O presidente da Câmara, Arthur Lira, e a deputada Margarete Coelho, relatora da PEC da Imunidade.
Menos de um mês após chegar ao cargo, o presidente da Câmara, Arthur Lira (PP-AL), amargou sua primeira derrota. Sem acordo entre as duas maiores bancadas da Casa, PT e PSL, os deputados decidiram não votar a proposta de emenda constitucional da Imunidade Parlamentar, que estava sendo chamada por opositores e críticos de “PEC da Impunidade” ou “PEC da Blindagem”. A proposta foi construída a toque de caixa por Lira e por parte de seu grupo, o Centrão, em resposta à prisão do deputado Daniel Silveira (PSL-RJ) na semana passada pelo Supremo Tribunal Federal ―decisão que acabou sendo referendada pelo plenário da Câmara com o objetivo de evitar um tensionamento com o Judiciário.
O objetivo da proposta era proteger congressistas de situações parecidas com a do deputado Daniel Silveira, que foi preso na semana passada por defender atos da ditadura militar e atacar ministros do Supremo Tribunal Federal. Dar prioridade a uma pauta corporativa quando o Congresso não aprovou nem Orçamento de 2021 e ainda debate o futuro do auxílio emergencial enquanto milhões de vulneráveis estão à espera não pegou bem. As pressões pela rejeição vieram de várias frentes: nas redes sociais, de entidades que monitoram os Poderes, do próprio STF e de senadores que disseram que, da maneira como estava elaborada, a PEC não seria aprovada no Senado. Lira calculou mal o impacto da reação.
O novo presidente da Câmara determinou a criação de uma comissão especial para analisar a matéria, o que é usual quando se trata de propostas de emendas constitucionais. Diante da derrota pessoal, o presidente da Câmara reagiu. “Esta Casa não consegue consenso na alteração de um artigo. Não é de um código [...] Sinto com muita tristeza. Não trago essa situação para mim, mas trago para todos nós”, disse ao anunciar a desistência de votar o caso no plenário nesta sexta-feira. Conforme o parlamentar, ao votarem a manutenção de Silveira na semana passada havia um acordo com a maioria das bancadas para aprovarem essa alteração constitucional com brevidade. E, de acordo com ele, o acordo foi quebrado.
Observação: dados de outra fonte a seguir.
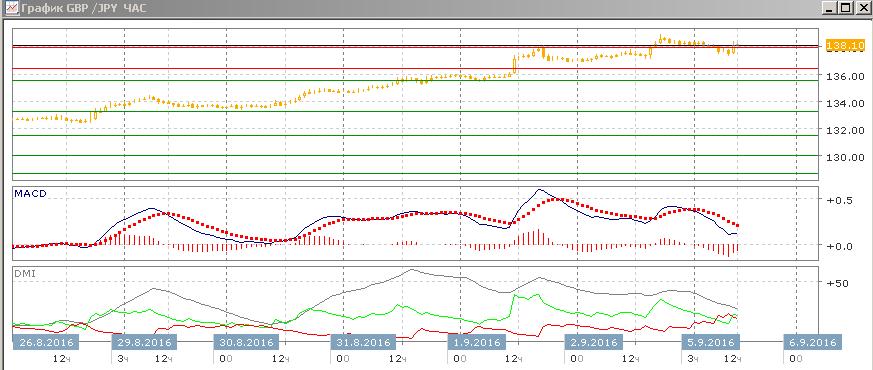Minimize the GBP/JPY chart window
The image size is (873, 370).
click(830, 8)
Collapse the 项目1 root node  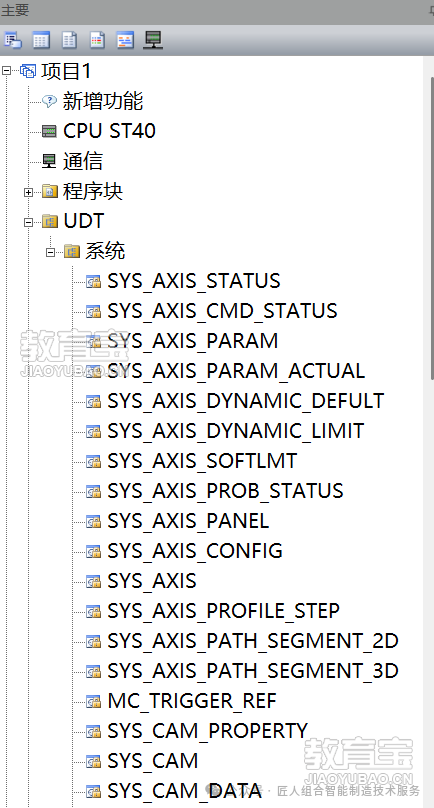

Lira confiava na aprovação
A segurança que Lira tinha da sua aprovação era tamanha que ele nem tinha se programado para ficar em Brasília nesta sexta-feira. De última hora, quando notou que a derrota era iminente, decidiu cancelar uma viagem que faria a São Paulo para se encontrar com empresários e ficou na capital para presidir a sessão e tentar costurar os acordos. Em vão. “Vários dos deputados que aqui falaram não trataram do mérito da matéria, mas da forma de sua tramitação”, ressaltou Lira. Pelas atuais normas, antes de ser levada a plenário, uma PEC tem de ser analisada pela Comissão de Constituição e Justiça e por uma comissão especial. Esses dois trâmites haviam sido atropelados.
Entre membros da Mesa Diretora da Câmara, a avaliação era que caso fosse votada nesta sexta-feira, a derrota seria maior do que um simples adiamento. E, iniciar uma gestão nessas condições, não passaria credibilidade ao mundo político, aos investidores e ao mercado financeiro, que esperam a votação de reformas econômicas o quanto antes. Para se aprovar uma PEC, são necessários os votos de 308 dos 513 deputados. Entre as bancadas o cálculo era de que haveria no máximo 310 votos. Uma margem apertada para se aprovar uma proposta dessa envergadura.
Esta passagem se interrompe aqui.